A couple of years later, when the gas cartel was lobbying to frack the Gloucester region for coal seam gas, Robertson again exposed their “supply cliff” contentions as false. There is no supply cliff, nor was there. Australia has since vaulted Qatar to become the biggest gas exporter in the world.
Now, as the Government and its gas-stacked panel of NCC economic advisers (the “Covid Commission”) are preparing to splash billions in taxpayer money on gas projects as Australia’s “transition fuel” to a renewable energy future, Bruce Robertson has exposed their entire argument as a deception.
The most glaring falsehood in the Acil Allen supplementary submission to the Independent Planning Commission (IPC) which will decide shortly whether to approve the Santos project is that gas demand is not “relatively flat”, it has fallen.
Gas usage in Australia has declined by 21% since 2014. It has fallen because the gas cartel has pushed gas prices so high they have killed demand. Gas usage for electricity generation has dropped by 58% since 2014.
“Narrabri gas is high cost gas to produce, costing $8.50/GJ ($6.40/GJ at the well head plus $2.10/GJ for transmission to Sydney),” says Robertson.
“The current spot gas price is less than half this price at $4.21 in Sydney (as at 21 August 2020). Contract prices are in the range of $8-11/GJ. Santos cannot supply gas to Sydney and make a profit from the proposed Narrabri gas fields at current gas prices.”
Acil Allen has form when it comes to questions over its research and independence.
Oil and gas major Chevron, operator of the Gorgon and Wheatstone LNG projects, dusted off an old report it had commissioned from ACIL Allen Consulting to present to a Senate inquiry investigating tax and royalties. This claimed Chevron’s contribution to government coffers between 2009 and 2040 would be a thumping $338 billion.
Even before Covid and the collapse in the global gas sector, the claims were deemed extravagantly wrong.
Although he did not reject the ACIL report as being old at the time, Chevron’s managing director Nigel Hearn predicted the PRRT payments from Gorgon (now shipping) and Wheatstone (to ship later this year) would be between $60 billion and $140 billion.
It never came to pass. It never will. Now we have Acil Allen backing Santos’s claims that Narrabri’s onshore gas will be cheaper to produce than previously thought. Even if this were true, there is no case for tearing up farmland to produce more gas when there is more than adequate supply.
This supply however is being manipulated to keep domestic gas prices high. The cartel is selling low into foreign LNG markets just to get rid of the supply overhang so they can charge Australian consumers higher prices.
“One of the key reasons the domestic LNG price on the east coast of Australia did not fall as overseas prices fell was that in the last quarter of 2019 and in early 2020, LNG producers collectively sold 18 LNG spot cargoes into international markets at prices substantially below domestic gas price offers,” says Robertson.

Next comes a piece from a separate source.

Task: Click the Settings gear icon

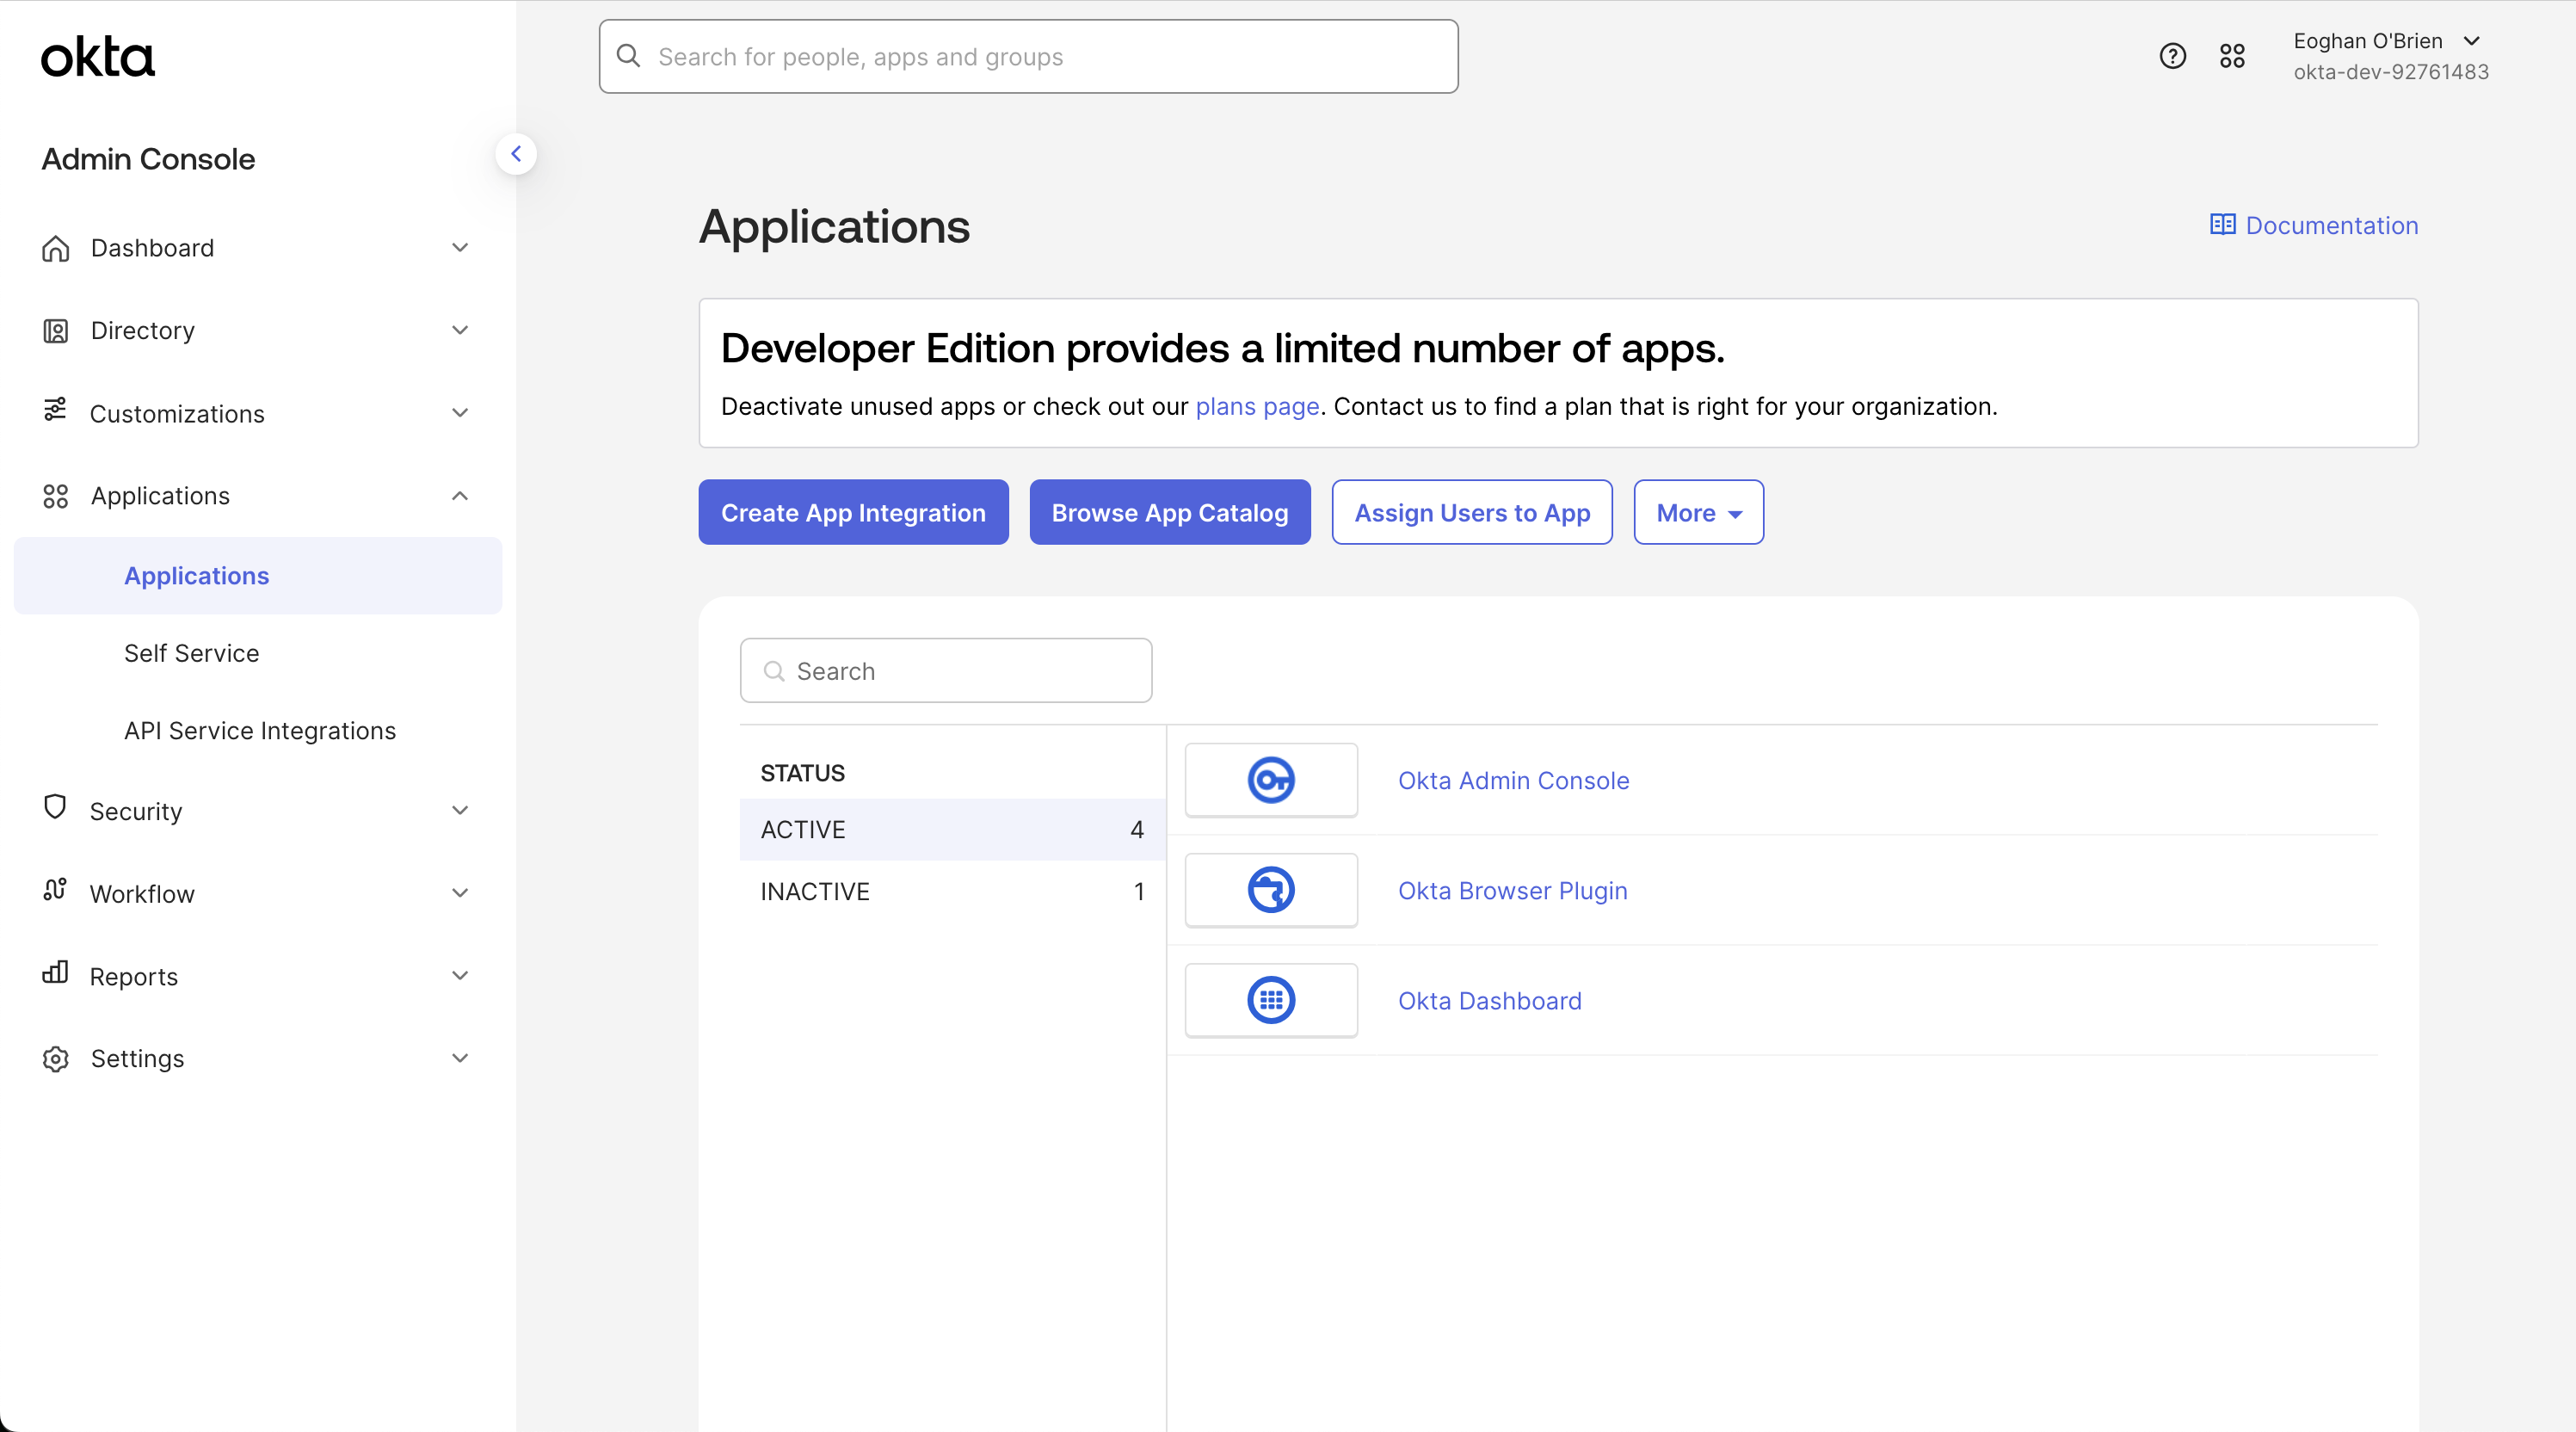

These sales are in contravention of the Heads of Agreement set out between LNG producers and the Australian Government, which stipulates that uncontracted gas must first be offered to the domestic market on “competitive market terms” before it is offered to the international market. This has not occurred, and no action has been taken by the government to rectify this.”
“(Energy Minister) Angus Taylor instead brought out his big stick to bring the gas companies into line (it is in fact not a stick but a sack of money to shower them with)”.
Rather than policing the cartel properly, the Government’s solution to this breaking a Heads of Agreement and price fixing has been to give them a bag of money. That the cartel donates via its individual members to the three major parties should be noted.
ACCC chairman Rod Sims has noted a number of times that there are issues in the gas market. There have been umpteen inquiries pass, billions of dollars of losses notched up by the gas majors in their LNG export disaster – losses they are recouping at the expense of Australian customers and taxpayers. It is time Sims and the ACCC take action.